Anthropic is reported to run a culture in which employees openly raise differences of opinion and debate even remarks by Anthropic CEO Dario Amodei (다리오 아모데이) on the internal messenger Slack.
Business Insider reported on April 6 that Amol Abassare (아몰 아바사레), Anthropic’s head of growth, appeared on the podcast “Lenny’s” and said he encourages employees to “argue with Dario.”
Abassare explained that Anthropic gives every employee a personal Slack space called a “notebook” and keeps it open to other members as well. Employees, including the CEO, use the channel like an “X (formerly Twitter) feed” to share what they are thinking about and what they are working on. He added that entering various channels, including notebook channels in the research organisation, allows people to learn whatever they want.
There has also been a case in which such openness led to a public rebuttal of leadership. Abassare said that after an all-hands meeting, an employee who disagreed with remarks by Amodei immediately posted in Amodei’s notebook channel to the effect that “it was not good for you to say it in this-and-that way.” The post led to a debate, and the company instead encourages an attitude of “don’t agree with leadership and challenge it publicly.” Abassare added that this approach ultimately raises the level of trust.
A trend is also continuing among technology companies seeking to reduce hierarchy and speed up issue-raising and communication, like Anthropic. Airbnb CEO Brian Chesky and Netflix co-founder Reed Hastings are mentioned as figures who have stressed employees’ active speaking up and raising differing views in decision-making. Elon Musk, Tesla’s CEO, was also cited as an example of the trend after he said in a 2018 letter to employees that “communication should travel via the shortest path needed to get the job done, not through the chain of command.”

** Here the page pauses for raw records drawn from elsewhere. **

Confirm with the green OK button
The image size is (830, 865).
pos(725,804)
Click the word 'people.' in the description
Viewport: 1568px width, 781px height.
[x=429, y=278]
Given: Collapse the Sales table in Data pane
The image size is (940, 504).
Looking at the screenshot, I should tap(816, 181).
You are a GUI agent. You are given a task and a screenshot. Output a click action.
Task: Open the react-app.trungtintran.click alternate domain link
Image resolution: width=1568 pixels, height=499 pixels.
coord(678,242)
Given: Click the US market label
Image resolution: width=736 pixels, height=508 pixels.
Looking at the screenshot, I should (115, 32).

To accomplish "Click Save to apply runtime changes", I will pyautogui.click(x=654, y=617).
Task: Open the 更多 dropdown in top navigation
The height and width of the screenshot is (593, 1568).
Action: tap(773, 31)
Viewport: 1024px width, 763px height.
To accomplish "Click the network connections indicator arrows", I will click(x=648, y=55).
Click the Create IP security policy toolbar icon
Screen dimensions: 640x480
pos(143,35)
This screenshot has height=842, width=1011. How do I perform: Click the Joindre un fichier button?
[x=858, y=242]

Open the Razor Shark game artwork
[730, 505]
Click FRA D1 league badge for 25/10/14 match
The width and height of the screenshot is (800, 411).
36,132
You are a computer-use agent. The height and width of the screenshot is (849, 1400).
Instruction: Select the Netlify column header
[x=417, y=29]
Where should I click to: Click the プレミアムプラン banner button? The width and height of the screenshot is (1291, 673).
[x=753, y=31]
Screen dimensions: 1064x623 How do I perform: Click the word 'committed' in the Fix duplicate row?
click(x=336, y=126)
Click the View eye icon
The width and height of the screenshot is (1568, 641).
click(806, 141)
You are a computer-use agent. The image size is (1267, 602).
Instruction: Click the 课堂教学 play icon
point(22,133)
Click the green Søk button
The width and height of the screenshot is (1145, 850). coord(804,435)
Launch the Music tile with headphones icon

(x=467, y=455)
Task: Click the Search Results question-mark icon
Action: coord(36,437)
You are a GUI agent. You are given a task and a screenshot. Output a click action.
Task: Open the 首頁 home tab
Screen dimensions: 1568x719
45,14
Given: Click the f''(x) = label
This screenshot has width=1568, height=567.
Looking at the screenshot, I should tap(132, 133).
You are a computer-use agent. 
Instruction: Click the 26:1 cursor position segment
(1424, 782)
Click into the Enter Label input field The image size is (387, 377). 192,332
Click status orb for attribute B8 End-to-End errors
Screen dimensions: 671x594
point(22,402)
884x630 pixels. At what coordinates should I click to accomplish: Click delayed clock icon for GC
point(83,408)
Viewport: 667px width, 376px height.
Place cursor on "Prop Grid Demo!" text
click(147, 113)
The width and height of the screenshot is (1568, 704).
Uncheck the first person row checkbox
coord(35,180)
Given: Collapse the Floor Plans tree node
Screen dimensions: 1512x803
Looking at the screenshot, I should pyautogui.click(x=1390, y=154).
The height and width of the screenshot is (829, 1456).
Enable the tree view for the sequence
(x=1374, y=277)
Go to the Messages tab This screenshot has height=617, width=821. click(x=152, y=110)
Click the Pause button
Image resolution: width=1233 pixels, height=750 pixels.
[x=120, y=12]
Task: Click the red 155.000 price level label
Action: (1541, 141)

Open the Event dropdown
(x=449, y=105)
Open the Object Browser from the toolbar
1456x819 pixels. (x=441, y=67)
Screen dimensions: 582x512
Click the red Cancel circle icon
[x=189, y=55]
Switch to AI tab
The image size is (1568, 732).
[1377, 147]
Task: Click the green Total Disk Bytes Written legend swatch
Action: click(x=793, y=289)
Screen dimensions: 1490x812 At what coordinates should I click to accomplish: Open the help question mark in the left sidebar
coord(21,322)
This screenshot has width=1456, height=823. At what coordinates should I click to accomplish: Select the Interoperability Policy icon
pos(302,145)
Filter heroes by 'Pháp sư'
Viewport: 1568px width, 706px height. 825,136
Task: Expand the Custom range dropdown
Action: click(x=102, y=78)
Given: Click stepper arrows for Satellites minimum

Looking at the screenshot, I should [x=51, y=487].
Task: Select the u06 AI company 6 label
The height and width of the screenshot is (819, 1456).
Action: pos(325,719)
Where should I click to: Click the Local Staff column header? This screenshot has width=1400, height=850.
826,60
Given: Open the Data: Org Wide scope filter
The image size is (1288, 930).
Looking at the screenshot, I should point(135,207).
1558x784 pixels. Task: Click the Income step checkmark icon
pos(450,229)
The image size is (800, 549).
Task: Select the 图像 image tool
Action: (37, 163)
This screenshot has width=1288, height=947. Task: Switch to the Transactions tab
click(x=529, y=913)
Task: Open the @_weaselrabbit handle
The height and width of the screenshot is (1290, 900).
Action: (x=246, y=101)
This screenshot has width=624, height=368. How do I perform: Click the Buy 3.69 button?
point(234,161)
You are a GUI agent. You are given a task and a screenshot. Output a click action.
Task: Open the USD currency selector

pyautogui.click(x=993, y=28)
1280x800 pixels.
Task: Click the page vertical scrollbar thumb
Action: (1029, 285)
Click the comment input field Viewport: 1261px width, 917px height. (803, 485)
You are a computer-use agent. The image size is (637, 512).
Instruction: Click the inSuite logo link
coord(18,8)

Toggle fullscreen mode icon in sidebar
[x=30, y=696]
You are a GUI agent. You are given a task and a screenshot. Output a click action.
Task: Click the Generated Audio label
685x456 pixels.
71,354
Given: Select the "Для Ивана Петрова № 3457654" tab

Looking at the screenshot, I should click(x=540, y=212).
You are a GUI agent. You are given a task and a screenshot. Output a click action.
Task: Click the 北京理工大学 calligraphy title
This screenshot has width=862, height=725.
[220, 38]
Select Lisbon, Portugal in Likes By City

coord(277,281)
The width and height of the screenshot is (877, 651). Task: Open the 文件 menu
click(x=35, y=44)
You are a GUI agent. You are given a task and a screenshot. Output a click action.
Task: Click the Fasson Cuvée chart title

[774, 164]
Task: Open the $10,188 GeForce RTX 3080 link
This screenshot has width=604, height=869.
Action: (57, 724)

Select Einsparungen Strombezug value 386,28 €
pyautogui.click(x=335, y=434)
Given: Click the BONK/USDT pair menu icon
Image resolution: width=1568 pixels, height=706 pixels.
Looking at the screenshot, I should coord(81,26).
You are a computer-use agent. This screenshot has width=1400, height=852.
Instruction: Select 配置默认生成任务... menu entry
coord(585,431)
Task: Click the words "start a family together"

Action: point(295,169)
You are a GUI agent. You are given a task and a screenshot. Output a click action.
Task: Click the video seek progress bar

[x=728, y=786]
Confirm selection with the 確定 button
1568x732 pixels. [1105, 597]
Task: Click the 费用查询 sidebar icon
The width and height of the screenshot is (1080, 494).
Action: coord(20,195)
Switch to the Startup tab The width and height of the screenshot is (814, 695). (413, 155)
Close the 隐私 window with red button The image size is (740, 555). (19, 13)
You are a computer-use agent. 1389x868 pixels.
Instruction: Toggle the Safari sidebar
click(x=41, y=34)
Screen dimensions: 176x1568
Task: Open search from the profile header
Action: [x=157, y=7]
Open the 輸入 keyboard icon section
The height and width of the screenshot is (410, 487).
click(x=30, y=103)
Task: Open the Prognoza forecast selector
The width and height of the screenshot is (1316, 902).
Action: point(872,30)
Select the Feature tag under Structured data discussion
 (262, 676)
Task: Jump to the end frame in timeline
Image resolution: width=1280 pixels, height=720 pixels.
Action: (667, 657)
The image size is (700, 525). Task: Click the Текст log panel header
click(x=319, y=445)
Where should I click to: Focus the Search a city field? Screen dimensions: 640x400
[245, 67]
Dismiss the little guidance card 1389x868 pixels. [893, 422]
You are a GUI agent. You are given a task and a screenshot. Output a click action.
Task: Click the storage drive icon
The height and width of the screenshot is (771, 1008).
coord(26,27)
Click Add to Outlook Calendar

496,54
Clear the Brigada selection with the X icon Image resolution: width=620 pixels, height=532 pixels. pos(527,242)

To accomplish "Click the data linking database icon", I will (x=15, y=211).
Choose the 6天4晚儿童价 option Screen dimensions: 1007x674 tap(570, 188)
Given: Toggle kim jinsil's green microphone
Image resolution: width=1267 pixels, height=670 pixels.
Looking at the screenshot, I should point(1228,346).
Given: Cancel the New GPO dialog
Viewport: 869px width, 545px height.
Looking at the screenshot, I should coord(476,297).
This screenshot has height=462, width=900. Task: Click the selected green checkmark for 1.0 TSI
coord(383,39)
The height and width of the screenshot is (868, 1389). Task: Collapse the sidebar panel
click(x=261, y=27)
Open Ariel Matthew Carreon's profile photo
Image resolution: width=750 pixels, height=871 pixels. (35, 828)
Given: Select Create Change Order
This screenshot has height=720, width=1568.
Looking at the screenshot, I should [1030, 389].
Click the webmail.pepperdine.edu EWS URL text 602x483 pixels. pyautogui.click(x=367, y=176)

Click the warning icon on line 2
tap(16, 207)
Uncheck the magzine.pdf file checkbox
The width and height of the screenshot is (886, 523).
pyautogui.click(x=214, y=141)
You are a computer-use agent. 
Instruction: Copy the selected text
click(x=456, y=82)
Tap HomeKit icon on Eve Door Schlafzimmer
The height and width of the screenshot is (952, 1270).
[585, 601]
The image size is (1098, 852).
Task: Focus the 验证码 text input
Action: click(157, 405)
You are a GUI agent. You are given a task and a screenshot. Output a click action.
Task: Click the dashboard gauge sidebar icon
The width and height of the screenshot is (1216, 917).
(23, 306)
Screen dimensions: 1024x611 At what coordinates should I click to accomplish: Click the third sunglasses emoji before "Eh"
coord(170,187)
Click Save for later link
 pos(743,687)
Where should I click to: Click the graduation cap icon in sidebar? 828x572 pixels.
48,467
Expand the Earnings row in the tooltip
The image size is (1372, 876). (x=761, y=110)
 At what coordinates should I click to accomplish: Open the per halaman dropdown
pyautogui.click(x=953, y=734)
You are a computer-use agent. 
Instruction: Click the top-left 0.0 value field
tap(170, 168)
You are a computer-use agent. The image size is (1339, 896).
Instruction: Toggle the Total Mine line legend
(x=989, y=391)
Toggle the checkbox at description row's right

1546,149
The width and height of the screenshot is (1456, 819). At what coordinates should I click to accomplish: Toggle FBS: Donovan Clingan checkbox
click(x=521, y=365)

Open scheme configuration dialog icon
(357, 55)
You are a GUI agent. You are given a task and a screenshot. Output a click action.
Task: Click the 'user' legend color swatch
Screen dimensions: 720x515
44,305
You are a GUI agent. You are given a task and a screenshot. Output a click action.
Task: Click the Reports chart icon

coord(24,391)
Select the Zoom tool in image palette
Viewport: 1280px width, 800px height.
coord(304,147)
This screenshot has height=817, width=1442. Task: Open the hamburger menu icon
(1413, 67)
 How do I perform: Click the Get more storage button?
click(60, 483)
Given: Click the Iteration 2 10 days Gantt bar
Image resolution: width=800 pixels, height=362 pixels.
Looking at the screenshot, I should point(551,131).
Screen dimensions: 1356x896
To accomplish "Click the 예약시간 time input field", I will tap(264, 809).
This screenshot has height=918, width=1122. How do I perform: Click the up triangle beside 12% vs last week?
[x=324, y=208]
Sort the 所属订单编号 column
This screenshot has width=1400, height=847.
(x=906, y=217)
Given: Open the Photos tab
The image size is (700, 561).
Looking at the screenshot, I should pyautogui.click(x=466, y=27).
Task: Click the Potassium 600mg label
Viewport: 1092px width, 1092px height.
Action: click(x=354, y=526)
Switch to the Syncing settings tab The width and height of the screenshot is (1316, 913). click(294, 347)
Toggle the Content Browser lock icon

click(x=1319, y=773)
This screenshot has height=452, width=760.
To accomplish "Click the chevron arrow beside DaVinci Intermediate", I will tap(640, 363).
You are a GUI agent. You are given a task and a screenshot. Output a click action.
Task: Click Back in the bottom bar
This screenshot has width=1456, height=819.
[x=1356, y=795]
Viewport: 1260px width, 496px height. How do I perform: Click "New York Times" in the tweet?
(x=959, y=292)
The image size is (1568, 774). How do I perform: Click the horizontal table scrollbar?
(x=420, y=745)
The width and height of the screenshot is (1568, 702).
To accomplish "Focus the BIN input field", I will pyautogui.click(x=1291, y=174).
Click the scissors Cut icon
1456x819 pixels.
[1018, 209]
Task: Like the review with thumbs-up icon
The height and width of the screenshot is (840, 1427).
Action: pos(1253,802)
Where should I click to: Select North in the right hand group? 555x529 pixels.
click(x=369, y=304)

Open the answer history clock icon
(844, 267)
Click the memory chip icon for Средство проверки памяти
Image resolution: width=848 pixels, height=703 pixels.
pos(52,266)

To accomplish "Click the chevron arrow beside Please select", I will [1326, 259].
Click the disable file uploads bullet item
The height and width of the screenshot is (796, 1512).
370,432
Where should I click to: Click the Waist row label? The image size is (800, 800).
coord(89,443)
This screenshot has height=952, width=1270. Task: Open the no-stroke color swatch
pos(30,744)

In the end, what Anthropic emphasises is not simply a “free atmosphere,” but an approach closer to making information-sharing and raising differing views a core mechanism of organisational operations. It is seen as an attempt to raise both the speed of learning and the quality of decision-making through a structure that allows people to publicly question management judgments as well.
Some also say that for such a culture to translate into real competitiveness, how responsibly raised issues are reviewed and reflected matters more than openness itself. That means organisations with less hierarchy need standards for debate and execution capability as much as freedom of speech.